- GIVEN DATA
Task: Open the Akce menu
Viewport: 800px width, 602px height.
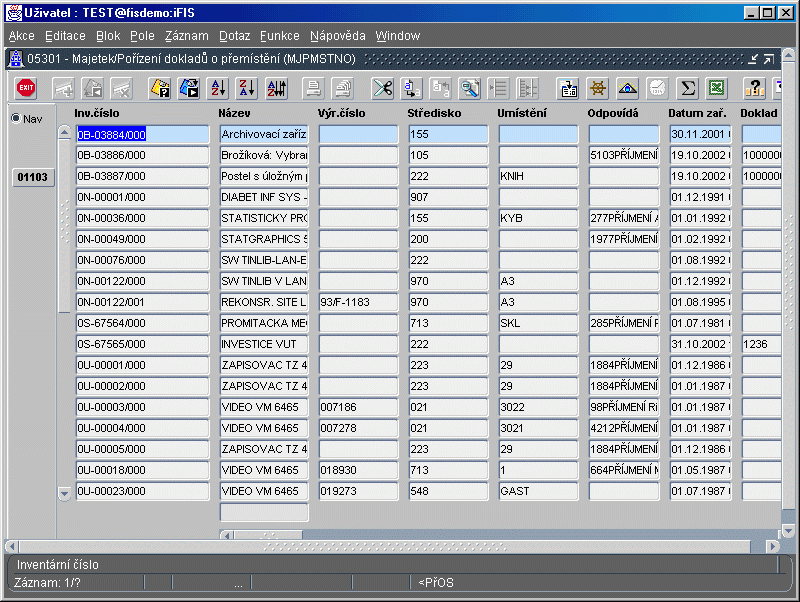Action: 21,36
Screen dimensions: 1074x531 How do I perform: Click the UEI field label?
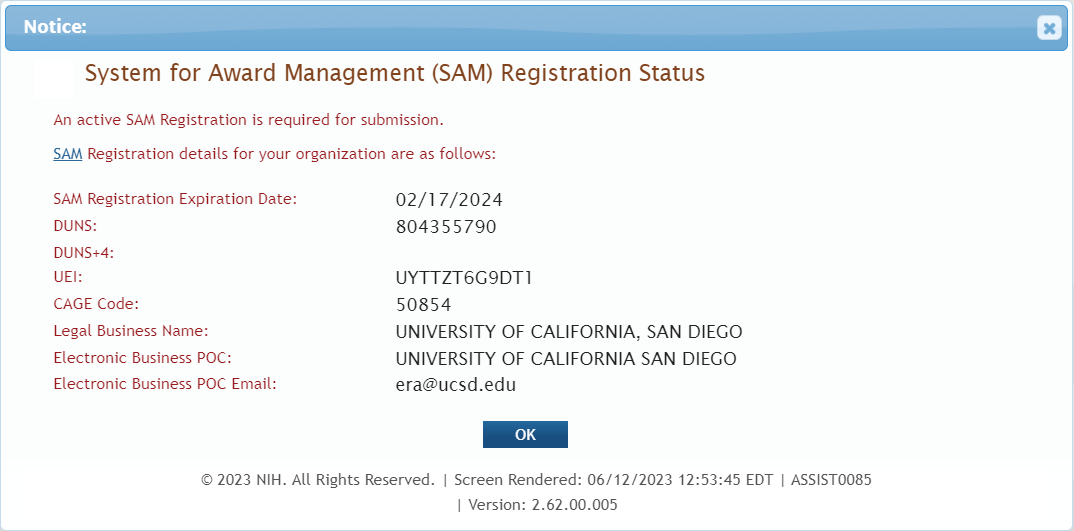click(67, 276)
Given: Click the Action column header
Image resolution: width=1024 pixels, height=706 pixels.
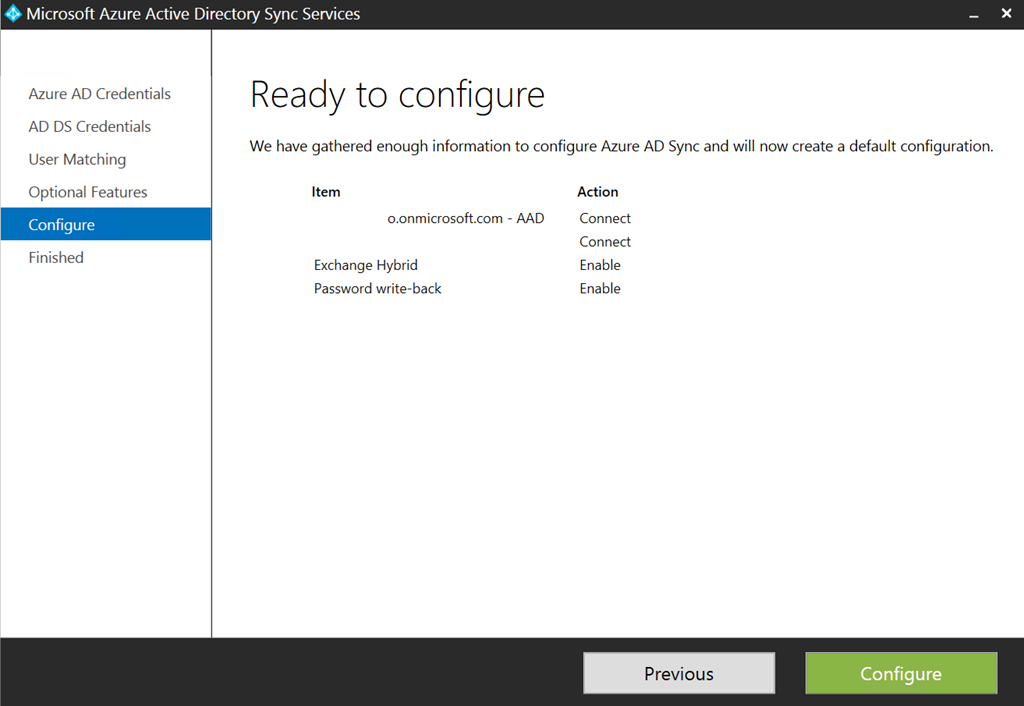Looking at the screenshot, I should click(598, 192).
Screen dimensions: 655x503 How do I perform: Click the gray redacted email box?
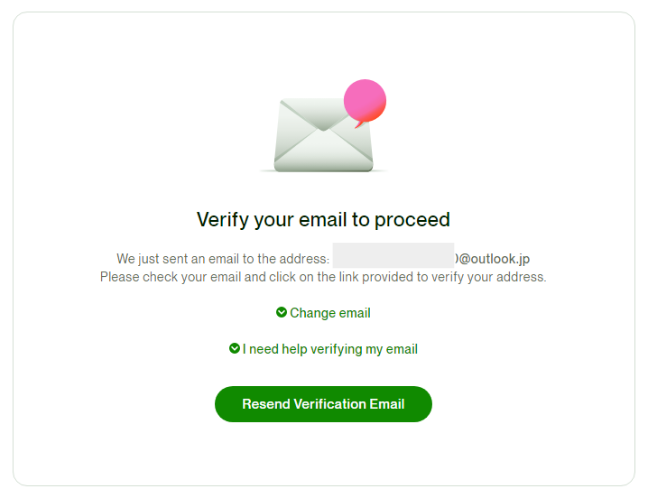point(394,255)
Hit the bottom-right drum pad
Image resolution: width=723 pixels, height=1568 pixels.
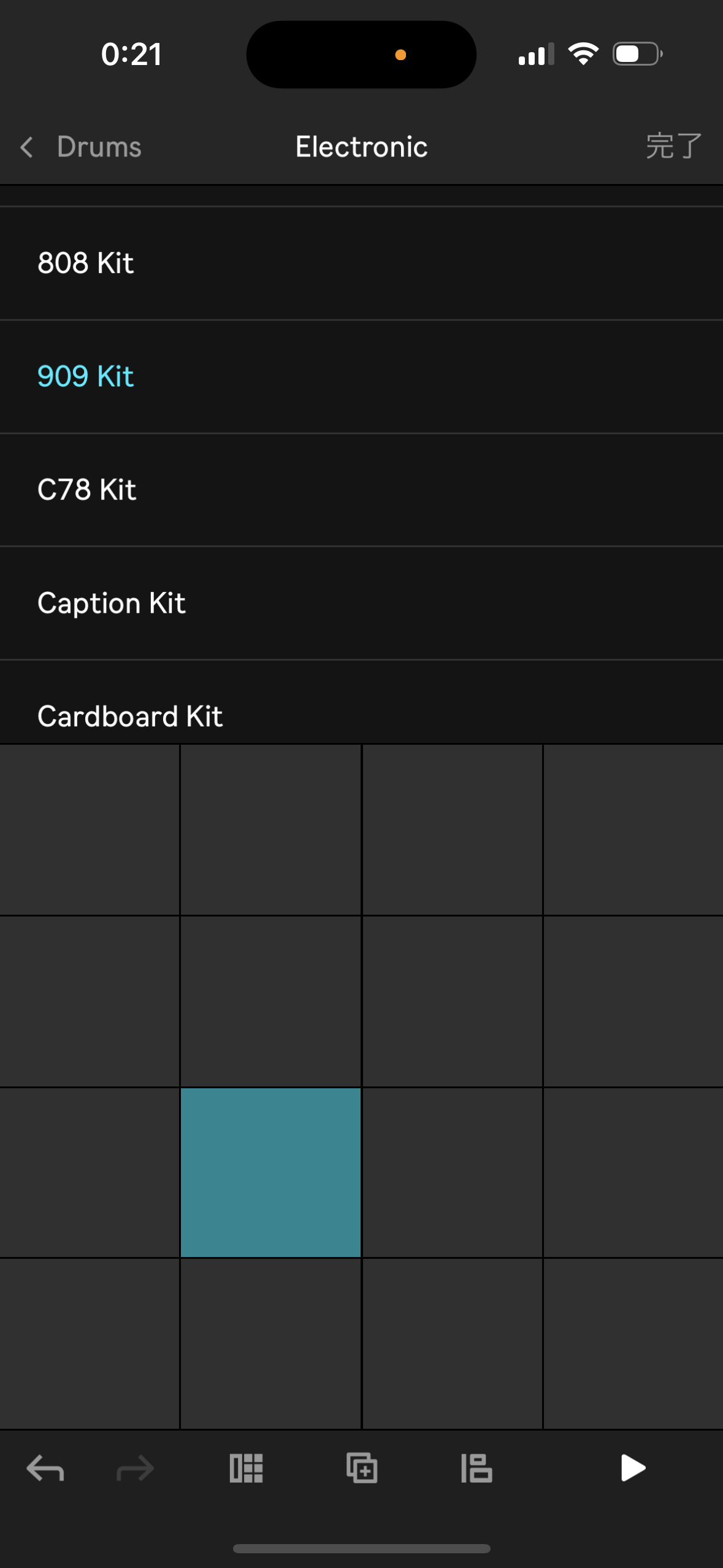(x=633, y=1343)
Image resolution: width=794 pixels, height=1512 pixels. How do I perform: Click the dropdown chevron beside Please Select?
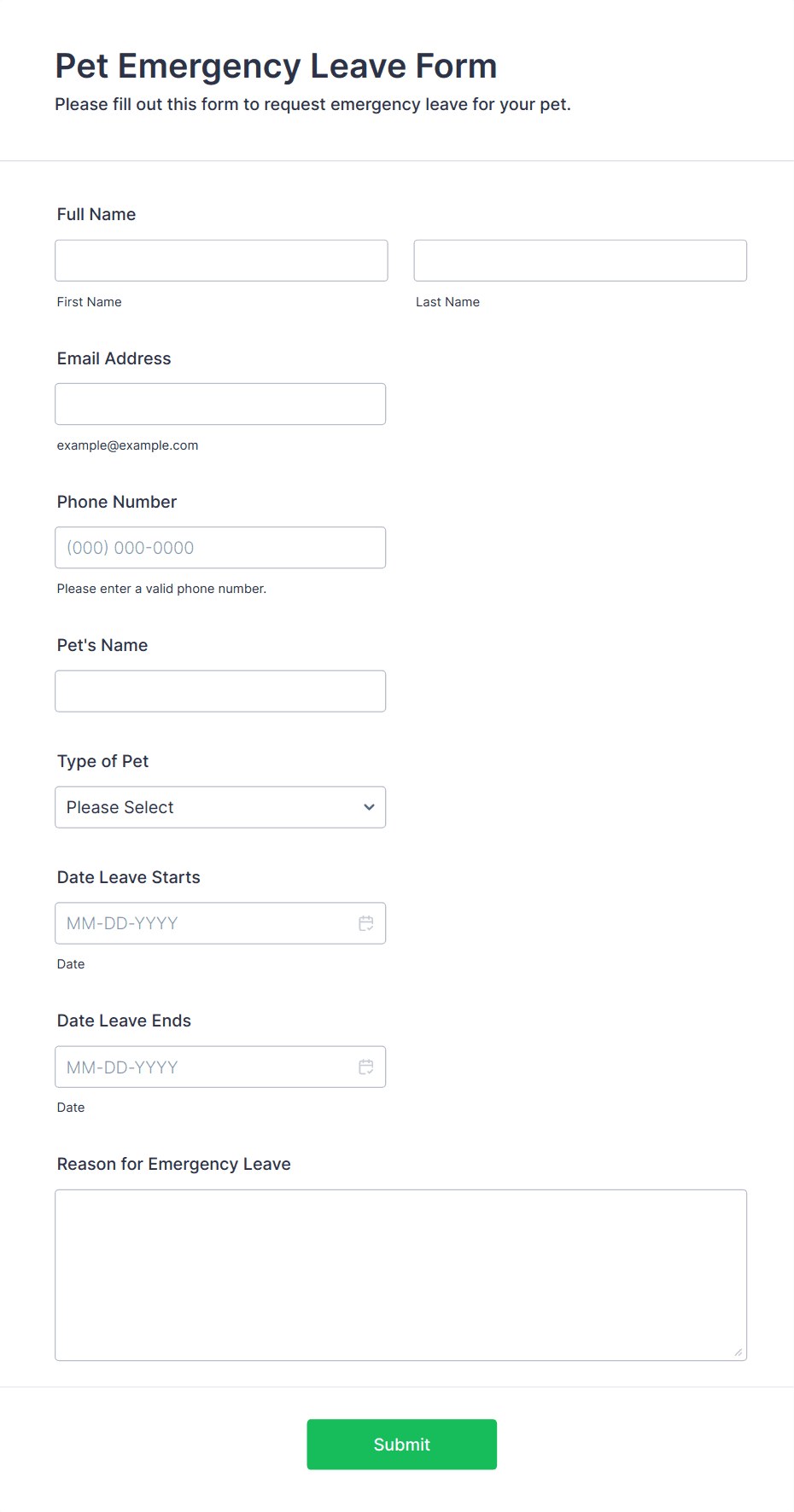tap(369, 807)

- ABOUT THIS TASK
Render all entries verbatim, excluding any pictures they hold.

- WRITTEN REPLY
Task: Open the Akce menu
Viewport: 800px width, 602px height.
Action: 21,36
Screen dimensions: 1074x531 How do I perform: Click the UEI field label?
click(67, 276)
Given: Click the Action column header
Image resolution: width=1024 pixels, height=706 pixels.
Looking at the screenshot, I should click(598, 192).
Screen dimensions: 655x503 How do I perform: Click the gray redacted email box?
point(394,255)
Hit the bottom-right drum pad
Image resolution: width=723 pixels, height=1568 pixels.
(x=633, y=1343)
Image resolution: width=794 pixels, height=1512 pixels. How do I perform: Click the dropdown chevron beside Please Select?
tap(369, 807)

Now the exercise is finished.